Early Detection of Cervical Cancer
If a Pap test shows abnormal cells, the following tests may be performed:
- Colposcopy: a special viewing scope with magnifying lenses is used to examine the surface of your cervix.
- Colposcopic biopsy: while viewing your cervix with a colposcope, the physician removes a tiny portion of abnormal tissue from the surface of the cervix with a special tweezers. The cells are then examined under a microscope.
- Endocervical curettage:often performed at the same time as a colposcopic biopsy, this procedure uses an instrument to scrape cells for further testing from the canal joining the cervix and uterus.
- Cone biopsy:a cone-shaped piece of tissue is removed from your cervix for further examination with either a heated, thin wire loop (known as a LEEP or LLETZ procedure); or a "cold knife"-a surgical scalpel or laser. Sometimes a cone biopsy also serves as a treatment to remove pre-cancers or early cancers.
In addition to the biopsies used for early detection, diagnostic equipment may be used to see if the cancer has spread. This may include:
- Intravenous urography: also known as intravenous pyelography (IVP), a contrast "dye" is injected into a vein to highlight the urinary system for viewing on X-ray.
- Cystoscopy or proctoscopy: to check to see if cancer has spread to the urethra or bladder, a thin, lighted tube (cystoscope) is inserted through your urethra, the opening of the bladder. Similarly, a proctoscope is inserted into your rectum to check for cancer there.
- Computed tomography scan (CT): combines multiple X-rays to provide three-dimensional clarity and show various types of tissue, including blood vessels. CT not only confirms the presence of a tumor, but can show its precise location, size and involvement with adjacent tissue.

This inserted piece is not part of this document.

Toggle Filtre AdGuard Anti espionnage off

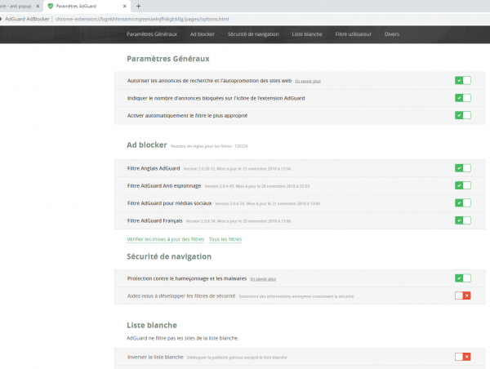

- Magnetic resonance imaging (MRI): magnets and radio waves provide three-dimensional body images.. Used to view biochemical changes in your body, MRI imaging detects cancerous tumors, particularly those that have spread outside your cervix. It may also be used to determine if a tumor is benign or malignant.
- Positron emission tomography scan (PET): aspecific dye injected into a vein highlights cancer cells growing anywhere in your body that can then be detected by a special camera.